Sihem, who lives in neighboring Luxembourg, pointed out the egregious double standard: “We are the seventh [economic] world power, yet people are dying from hunger in France. And all [the media] is interested in is whether [soccer star] Karim Benzema is going to sing the Marseillaise [national anthem]!”
Political decisions on the traditional Left and Right have contributed to the feeling of malaise for many French Muslims — about 70 percent of whom are estimated to have voted for left-winger Jean-Luc Mélenchon in the first round of the most recent presidential election. In 2015, amid the Charlie Hebdo and later Bataclan terrorist attacks, center-left president François Hollande proposed changing the law to allow dual citizens who had committed an act of terrorism to be stripped of their French nationality. The move — popular with the French public — nonetheless contributed to a feeling, for some of the French Muslims included in the study, of being reduced to second-class citizens whose nationality is contingent on exemplary behavior, the authors write.

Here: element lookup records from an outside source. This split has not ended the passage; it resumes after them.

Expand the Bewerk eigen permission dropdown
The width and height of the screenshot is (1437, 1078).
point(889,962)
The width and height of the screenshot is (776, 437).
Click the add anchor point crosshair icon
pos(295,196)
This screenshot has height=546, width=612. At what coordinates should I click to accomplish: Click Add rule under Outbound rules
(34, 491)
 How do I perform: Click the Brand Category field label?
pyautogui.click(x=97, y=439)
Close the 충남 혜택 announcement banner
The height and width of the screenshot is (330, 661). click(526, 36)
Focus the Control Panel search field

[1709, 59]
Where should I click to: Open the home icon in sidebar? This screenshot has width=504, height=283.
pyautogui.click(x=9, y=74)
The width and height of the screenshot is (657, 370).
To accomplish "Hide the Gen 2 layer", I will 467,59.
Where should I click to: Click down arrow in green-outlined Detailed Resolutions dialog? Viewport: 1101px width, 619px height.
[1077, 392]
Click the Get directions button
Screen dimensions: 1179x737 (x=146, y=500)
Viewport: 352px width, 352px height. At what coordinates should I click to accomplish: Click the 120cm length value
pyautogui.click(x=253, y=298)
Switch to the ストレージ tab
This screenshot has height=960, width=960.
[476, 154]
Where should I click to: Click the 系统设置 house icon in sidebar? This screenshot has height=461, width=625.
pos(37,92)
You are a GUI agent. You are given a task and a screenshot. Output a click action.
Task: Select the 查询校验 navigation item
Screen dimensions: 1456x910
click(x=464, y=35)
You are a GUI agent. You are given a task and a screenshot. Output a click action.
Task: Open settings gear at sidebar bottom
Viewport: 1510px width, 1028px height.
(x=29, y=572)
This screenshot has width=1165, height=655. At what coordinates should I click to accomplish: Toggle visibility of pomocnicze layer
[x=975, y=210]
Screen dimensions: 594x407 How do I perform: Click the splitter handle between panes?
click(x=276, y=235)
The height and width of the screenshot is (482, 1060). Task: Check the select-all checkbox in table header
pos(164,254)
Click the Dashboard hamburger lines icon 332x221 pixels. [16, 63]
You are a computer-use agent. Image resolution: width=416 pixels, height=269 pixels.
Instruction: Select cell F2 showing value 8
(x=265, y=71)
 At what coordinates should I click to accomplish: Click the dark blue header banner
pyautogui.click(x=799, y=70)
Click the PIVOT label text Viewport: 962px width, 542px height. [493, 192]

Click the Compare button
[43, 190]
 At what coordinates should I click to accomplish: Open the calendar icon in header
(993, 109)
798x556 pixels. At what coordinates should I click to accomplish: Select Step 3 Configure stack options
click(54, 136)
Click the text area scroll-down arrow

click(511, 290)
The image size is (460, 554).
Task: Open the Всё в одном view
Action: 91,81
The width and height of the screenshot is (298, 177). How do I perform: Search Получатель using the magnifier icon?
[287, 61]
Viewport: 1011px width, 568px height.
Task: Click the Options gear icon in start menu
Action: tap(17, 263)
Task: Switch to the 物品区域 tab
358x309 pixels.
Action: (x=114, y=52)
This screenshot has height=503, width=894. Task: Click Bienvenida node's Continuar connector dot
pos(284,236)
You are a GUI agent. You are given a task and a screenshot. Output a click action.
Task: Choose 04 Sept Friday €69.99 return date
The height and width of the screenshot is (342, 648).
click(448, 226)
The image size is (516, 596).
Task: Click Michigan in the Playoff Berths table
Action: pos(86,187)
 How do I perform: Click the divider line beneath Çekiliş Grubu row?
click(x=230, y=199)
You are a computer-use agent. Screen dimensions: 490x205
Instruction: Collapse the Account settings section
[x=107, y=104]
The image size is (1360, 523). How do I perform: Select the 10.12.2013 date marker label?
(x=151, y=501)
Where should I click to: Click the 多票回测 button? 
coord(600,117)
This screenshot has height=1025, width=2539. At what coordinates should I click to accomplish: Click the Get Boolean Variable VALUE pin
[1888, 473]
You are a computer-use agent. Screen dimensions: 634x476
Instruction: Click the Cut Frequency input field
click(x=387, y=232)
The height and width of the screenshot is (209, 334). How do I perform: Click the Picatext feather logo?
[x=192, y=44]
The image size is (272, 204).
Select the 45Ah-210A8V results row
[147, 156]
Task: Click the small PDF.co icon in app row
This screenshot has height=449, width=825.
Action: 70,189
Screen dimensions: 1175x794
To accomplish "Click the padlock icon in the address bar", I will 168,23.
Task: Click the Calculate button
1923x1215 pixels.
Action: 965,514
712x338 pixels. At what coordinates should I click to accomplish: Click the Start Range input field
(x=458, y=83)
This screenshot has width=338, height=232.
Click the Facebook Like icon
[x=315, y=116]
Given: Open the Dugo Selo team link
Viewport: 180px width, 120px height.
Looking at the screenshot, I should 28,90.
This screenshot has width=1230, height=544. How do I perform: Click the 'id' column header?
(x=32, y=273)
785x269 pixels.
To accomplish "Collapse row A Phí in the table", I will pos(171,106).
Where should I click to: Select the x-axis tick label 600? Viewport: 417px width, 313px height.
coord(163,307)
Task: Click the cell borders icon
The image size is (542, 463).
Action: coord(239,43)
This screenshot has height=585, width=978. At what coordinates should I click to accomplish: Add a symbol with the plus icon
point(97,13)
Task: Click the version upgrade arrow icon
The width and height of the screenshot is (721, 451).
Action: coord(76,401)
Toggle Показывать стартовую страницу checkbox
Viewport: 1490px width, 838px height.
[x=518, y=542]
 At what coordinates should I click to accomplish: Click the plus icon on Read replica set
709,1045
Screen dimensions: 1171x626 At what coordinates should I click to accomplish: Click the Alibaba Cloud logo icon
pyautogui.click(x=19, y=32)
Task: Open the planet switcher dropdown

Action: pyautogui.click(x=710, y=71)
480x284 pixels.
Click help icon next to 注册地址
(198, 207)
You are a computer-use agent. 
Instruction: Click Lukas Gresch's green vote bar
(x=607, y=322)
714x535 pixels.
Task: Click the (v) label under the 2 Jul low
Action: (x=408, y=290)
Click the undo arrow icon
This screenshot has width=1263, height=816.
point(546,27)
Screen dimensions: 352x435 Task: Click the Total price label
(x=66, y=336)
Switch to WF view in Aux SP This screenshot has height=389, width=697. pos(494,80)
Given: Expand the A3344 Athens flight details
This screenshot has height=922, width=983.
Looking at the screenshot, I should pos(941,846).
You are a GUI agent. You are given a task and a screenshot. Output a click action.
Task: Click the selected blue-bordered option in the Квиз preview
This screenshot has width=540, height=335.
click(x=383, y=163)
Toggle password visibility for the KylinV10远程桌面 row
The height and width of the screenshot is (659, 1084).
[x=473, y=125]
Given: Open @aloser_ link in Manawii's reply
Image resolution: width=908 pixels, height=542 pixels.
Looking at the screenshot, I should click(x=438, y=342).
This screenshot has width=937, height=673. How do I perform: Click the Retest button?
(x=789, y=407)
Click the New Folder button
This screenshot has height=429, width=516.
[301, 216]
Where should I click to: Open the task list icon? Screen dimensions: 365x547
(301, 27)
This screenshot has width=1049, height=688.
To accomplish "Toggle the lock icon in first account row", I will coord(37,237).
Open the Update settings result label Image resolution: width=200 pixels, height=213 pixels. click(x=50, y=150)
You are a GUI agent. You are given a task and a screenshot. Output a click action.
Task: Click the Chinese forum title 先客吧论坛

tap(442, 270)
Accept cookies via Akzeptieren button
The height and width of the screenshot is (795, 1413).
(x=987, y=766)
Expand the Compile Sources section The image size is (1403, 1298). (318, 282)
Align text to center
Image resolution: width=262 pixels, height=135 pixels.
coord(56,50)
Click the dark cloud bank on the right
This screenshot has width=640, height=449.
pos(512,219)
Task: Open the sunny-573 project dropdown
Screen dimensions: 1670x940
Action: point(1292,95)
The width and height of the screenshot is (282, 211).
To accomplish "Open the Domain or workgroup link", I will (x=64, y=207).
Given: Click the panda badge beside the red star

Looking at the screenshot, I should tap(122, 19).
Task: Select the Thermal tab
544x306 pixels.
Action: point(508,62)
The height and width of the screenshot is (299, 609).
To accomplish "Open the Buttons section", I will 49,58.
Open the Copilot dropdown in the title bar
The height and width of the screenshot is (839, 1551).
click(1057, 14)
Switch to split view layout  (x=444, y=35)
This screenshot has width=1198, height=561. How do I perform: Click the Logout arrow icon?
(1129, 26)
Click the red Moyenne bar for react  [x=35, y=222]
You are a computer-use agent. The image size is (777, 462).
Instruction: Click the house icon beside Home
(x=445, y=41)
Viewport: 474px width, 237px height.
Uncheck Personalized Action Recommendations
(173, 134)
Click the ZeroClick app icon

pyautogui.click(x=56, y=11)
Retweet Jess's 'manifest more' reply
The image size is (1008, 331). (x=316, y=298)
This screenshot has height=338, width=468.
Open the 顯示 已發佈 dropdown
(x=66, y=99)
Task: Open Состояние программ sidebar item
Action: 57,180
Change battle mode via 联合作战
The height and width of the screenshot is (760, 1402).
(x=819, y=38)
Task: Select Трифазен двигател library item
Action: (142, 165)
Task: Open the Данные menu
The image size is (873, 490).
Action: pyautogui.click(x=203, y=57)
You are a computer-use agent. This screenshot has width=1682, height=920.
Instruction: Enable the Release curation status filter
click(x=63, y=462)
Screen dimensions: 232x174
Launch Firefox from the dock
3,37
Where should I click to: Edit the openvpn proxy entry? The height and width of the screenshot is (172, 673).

Five years later, in 2020, Emmanuel Macron’s then interior minister, Gérald Darmanin, dissolved two anti-Islamophobia NGOs on grounds of “Islamic propaganda.” Darmanin claimed at the time that political Islam was an “enemy of the Republic” and that “communitarianism” (a negative term that denotes a lack of racial or ethnic mixing) needed to be combated “in all its forms.”
Macron’s current interior minister, Bruno Retailleau, has been no better for France’s Muslims. After the murder of Cissé in the mosque in Southern France, Retailleau waited two full days before visiting the scene of the violent crime. He refused to meet Cissé’s family on account of the slain Malian’s undocumented status.
A partisan of the racist “great replacement” conspiracy theory, which suggests that the higher birth rates of immigrants will lead to a dilution of French (white, Catholic) culture, Retailleau has been quoted as saying that France is experiencing “a submersion” of migrants. He didn’t wait long before moving ahead on a law aimed at banning headscarves at French universities and in sports competitions.
Under Retailleau’s watch, the number of Islamophobic hate crimes has skyrocketed. This wave has affected all of metropolitan France. In recent months, Celtic crosses were tagged on a mosque in Moulins, a dead boar was deposited on the doorstep of another near Dijon, and one mosque in Amiens was targeted with an arson attempt.
As Islamophobia rises across Europe — manifesting itself in the form of last August’s anti-Muslim hate rallies in the UK, a far-right takeover of the Dutch government, and the rise of anti-Islam movements like Pegida (Patriotic Europeans Against the Islamization of the West) in Germany — the authors of France, You Love It but You Leave It suggest that in terms of Islamophobia there is nonetheless a “French exception.”
As Harrison Settler has written in Jacobin, mainstream French politicians are particularly unwilling to admit that France has a problem. This, the authors note, combined with the dismantling of groups aimed at bringing awareness (such as the Collective Against Islamophobia in France, or CCIF), has exacerbated the problem, giving French Muslims little recourse for having their complaints heard.
The authors of the study note that this collective denial, in addition to the obvious moral questions it poses, has meant a huge financial loss for the French state — to the tune of €150 billion in lost revenues due to discrimination.
“The people we met preferred to leave — to save themselves when it no longer felt possible to save France,” the authors conclude. “The goal of this book is to contribute to reopening that debate.”